Avoid lib/utils.ts becoming a junk drawer. If a utility grows beyond 5–10 functions, split it: lib/date.ts, lib/strings.ts, lib/currency.ts.

Data Fetching: Where Does It Live?

Simple data access: directly in Server Components using your lib/db.ts.

Reusable queries: extract to lib/queries/ or lib/data/:

code
// lib/queries/projects.ts
export async function getProjectsByUser(userId: string) {
  return db.query.projects.findMany({
    where: eq(projects.userId, userId),
    orderBy: desc(projects.createdAt),
  })
}

Never put database queries in components. Components render — data fetching is a separate concern.

TypeScript Conventions

code
// types/index.ts — re-export for convenience
export type { User } from './user'
export type { Project } from './project'

// types/user.ts
export interface User {
  id: string
  email: string
  name: string
  plan: 'free' | 'pro' | 'enterprise'
}

Avoid mixing runtime types (Zod schemas) and TypeScript types in the same file — they serve different purposes.

Scaling the Structure

For large teams, consider module-based organisation:

code
src/
  modules/
    auth/
      components/
      hooks/
      lib/
      types/
    billing/
      components/
      hooks/
      lib/
      types/
    projects/
      ...

This co-locates everything related to a feature.

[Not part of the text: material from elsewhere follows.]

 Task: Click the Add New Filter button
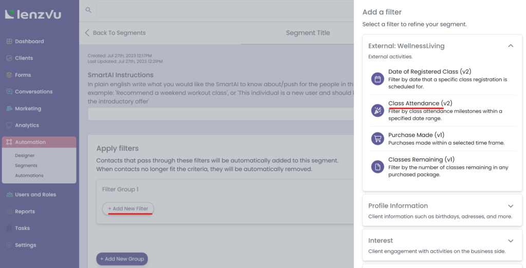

A new developer can understand the billing module without reading the entire codebase. Teams can own modules independently.

What to Avoid

Deep nesting. More than 4 levels of folder depth is a smell. Flatten where possible.

index.ts barrel files everywhere. They look clean but kill tree-shaking and make "go to definition" jumps circular. Use them sparingly, only for public API surfaces.

Mixing server and client code in the same file without clear marking. Use 'use client' and 'use server' directives deliberately. If a file gets confusing, split it.

The best structure is the one your whole team can navigate without asking questions. Start simple, refactor as the codebase grows — don't over-engineer for scale you haven't reached yet.